* **Text segment**:
------------------------------------------------------------

British physicist (1934–2019)

David James Thouless (/ˈθaʊlɛs/; 21 September 1934 – 6 April 2019) was a British condensed-matter physicist. He was awarded the 1990 Wolf Prize and a laureate of the 2016 Nobel Prize for physics along with F. Duncan M. Haldane and J. Michael Kosterlitz for theoretical discoveries of topological phase transitions and topological phases of matter.

==Education==
Born on 21 September 1934 in Bearsden, Scotland, to English parents, Priscilla (Gorton) Thouless, an English teacher, and Robert Thouless a psychologist and broadcaster. David Thouless was educated at St Faith's School then Winchester College and earned a Bachelor of Arts degree in Natural Sciences from the University of Cambridge as an undergraduate student of Trinity Hall, Cambridge. He obtained his PhD at Cornell University, where Hans Bethe was his doctoral advisor.

==Career and research==
Thouless was a postdoctoral researcher at Lawrence Berkeley Laboratory, University of California, Berkeley, and also worked in the physics department from 1958 to 1959, giving a course on atomic physics. He was the first director of studies in physics at Churchill College, Cambridge, in 1961–1965, professor of mathematical physics at the University of Birmingham in the United Kingdom in 1965–1978, and professor of applied science at Yale University from 1979 to 1980, before becoming a professor of physics at the University of Washington in Seattle in 1980. Thouless made many theoretical contributions to the understanding of extended systems of atoms and electrons, and of nucleons. He also worked on superconductivity phenomena, properties of nuclear matter, and excited collective motions within nuclei.

Thouless made many important contributions to the theory of many-body problems. For atomic nuclei, he cleared up the concept of 'rearrangement energy' and derived an expression for the moment of inertia of deformed nuclei. In statistical mechanics, he contributed many ideas to the understanding of ordering, including the concept of 'topological ordering'. Other important results relate to localised electron states in disordered lattices.

===Academic papers===
Selected papers include:

- Kosterlitz, J. M. (1973). "Ordering, metastability and phase transitions in two-dimensional systems"

------------------------------------------------------------

* **Things to do**:
[A] In the Thouless biography, extract the passage starting at "British physicist (1934–2019)" and ending at "phases of matter.".
[B] Decide whether each statement agrees with the Thouless biography above. Answer yes or no and quote the deciding words. (i) Thouless earned his PhD at Cornell University under Hans Bethe. (ii) Thouless was born in England. (iii) Thouless became a professor of physics at the University of Washington in 1990.
[C] Translate this sentence from the Thouless biography into Spanish: "In statistical mechanics, he contributed many ideas to the understanding of ordering, including the concept of 'topological ordering'."

* **Entries shown**:
------------------------------------------------------------

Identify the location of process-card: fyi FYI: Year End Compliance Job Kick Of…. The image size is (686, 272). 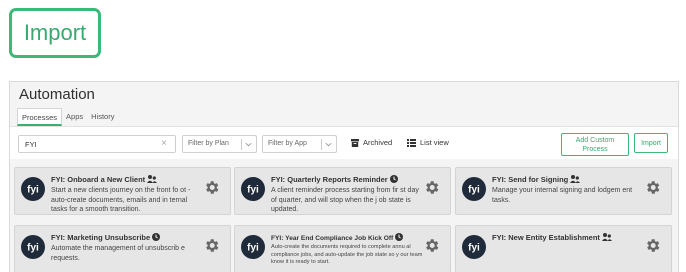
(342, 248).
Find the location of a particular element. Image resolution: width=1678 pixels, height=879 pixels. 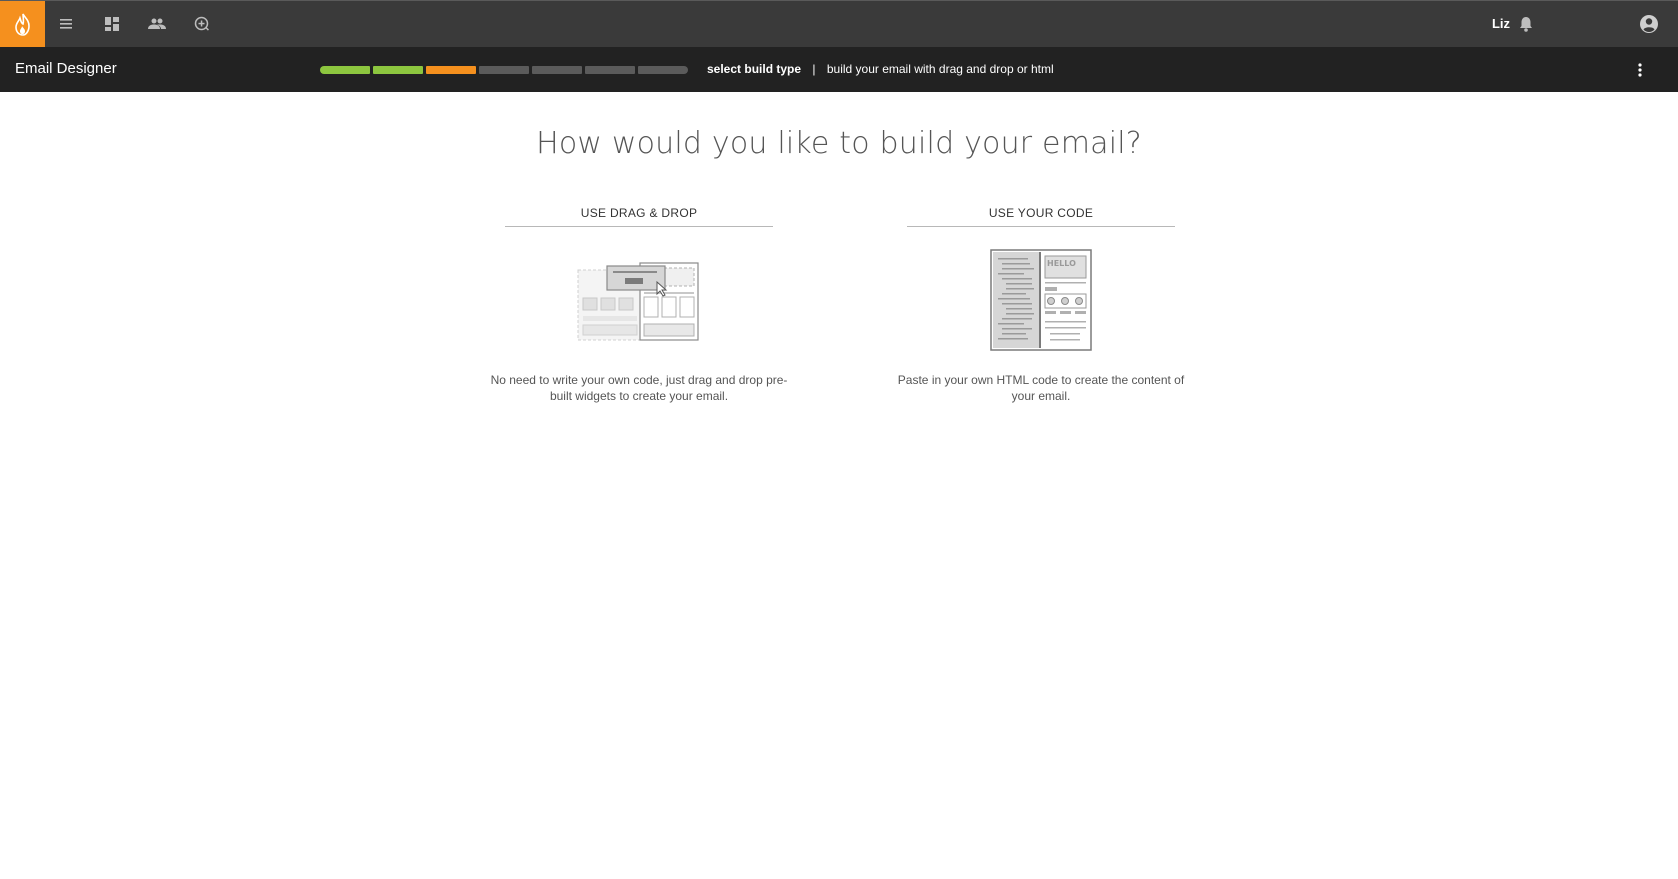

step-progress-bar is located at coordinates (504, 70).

------------------------------------------------------------

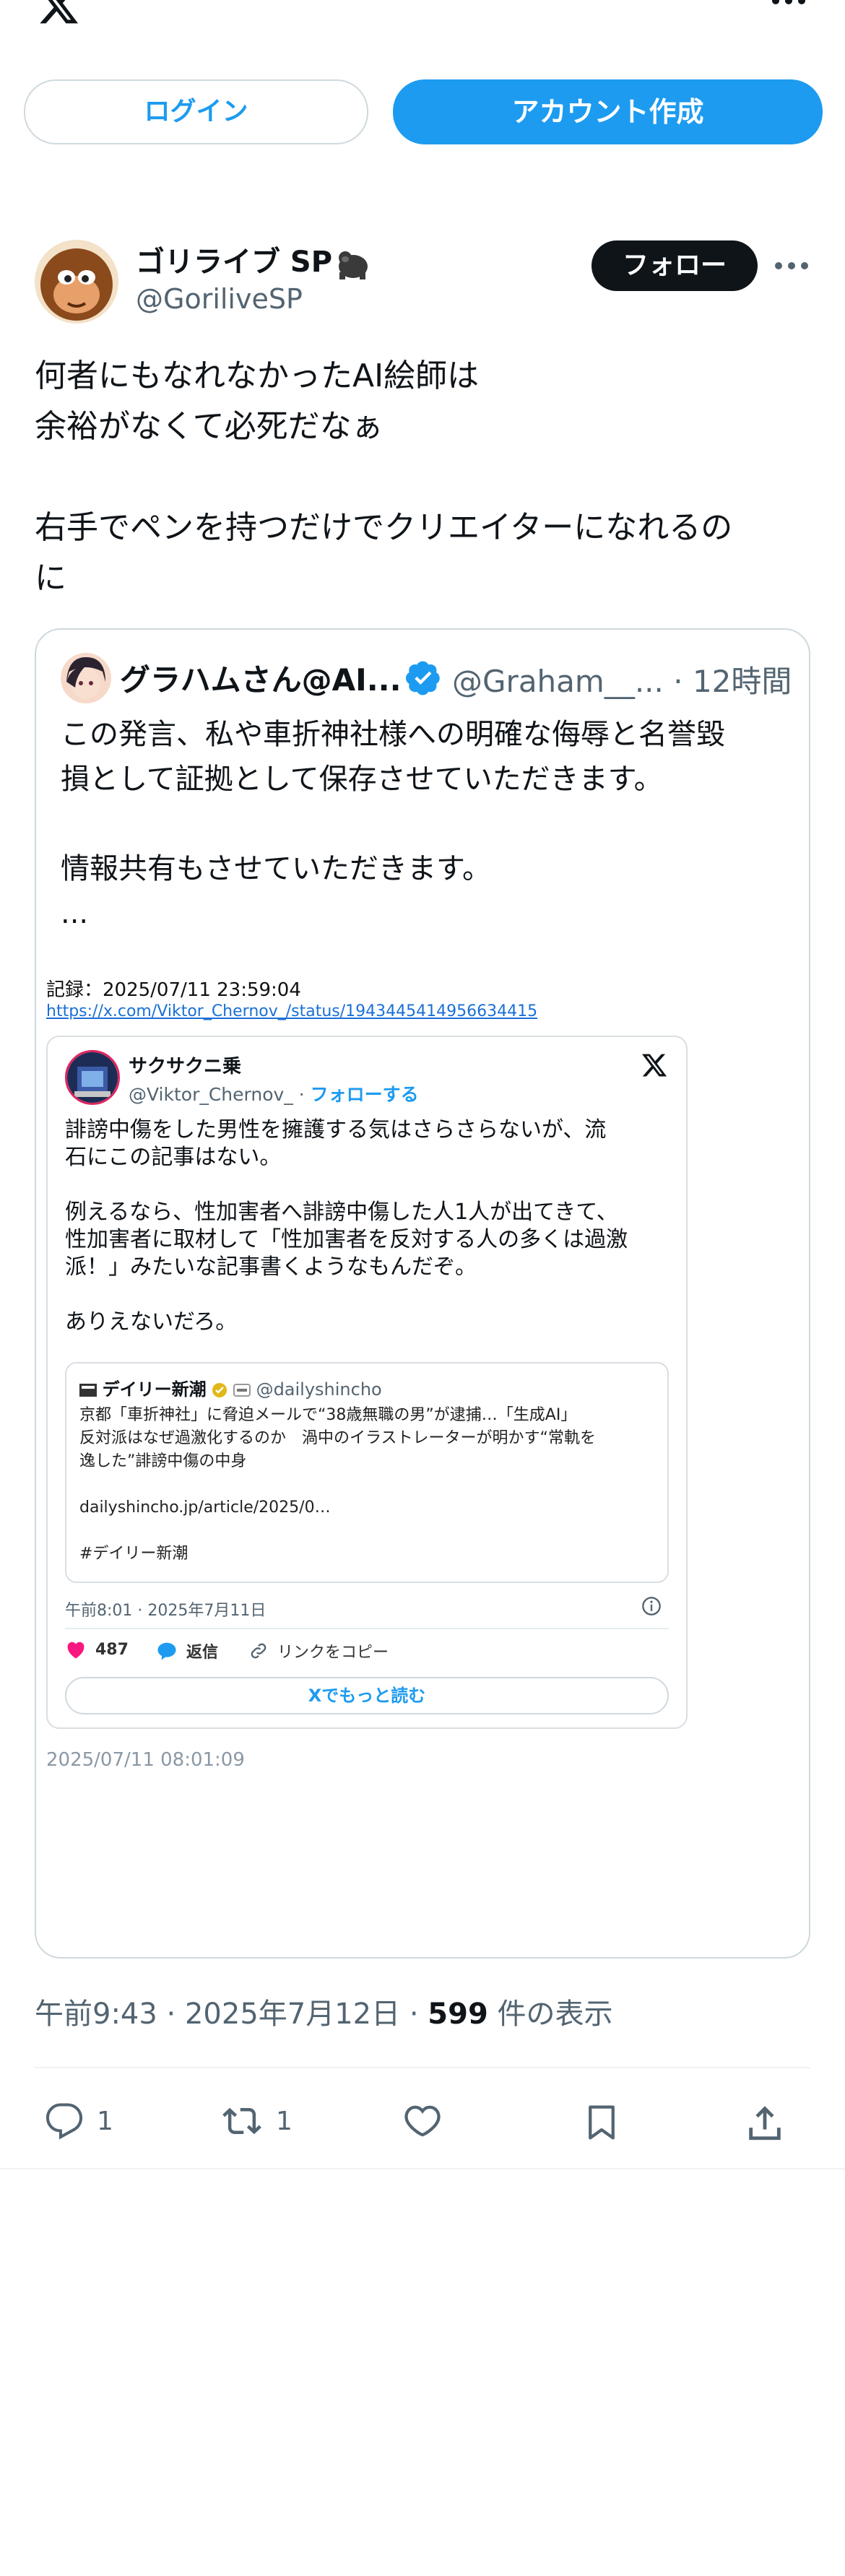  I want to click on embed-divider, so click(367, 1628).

------------------------------------------------------------

* **Answer section**:
[A]
British physicist (1934–2019)

David James Thouless (/ˈθaʊlɛs/; 21 September 1934 – 6 April 2019) was a British condensed-matter physicist. He was awarded the 1990 Wolf Prize and a laureate of the 2016 Nobel Prize for physics along with F. Duncan M. Haldane and J. Michael Kosterlitz for theoretical discoveries of topological phase transitions and topological phases of matter.

[B]
(i) Yes: "He obtained his PhD at Cornell University, where Hans Bethe was his doctoral advisor."
(ii) No: "Born on 21 September 1934 in Bearsden, Scotland"
(iii) No: "before becoming a professor of physics at the University of Washington in Seattle in 1980"

[C] En mecánica estadística, aportó muchas ideas a la comprensión del ordenamiento, incluido el concepto de "ordenamiento topológico".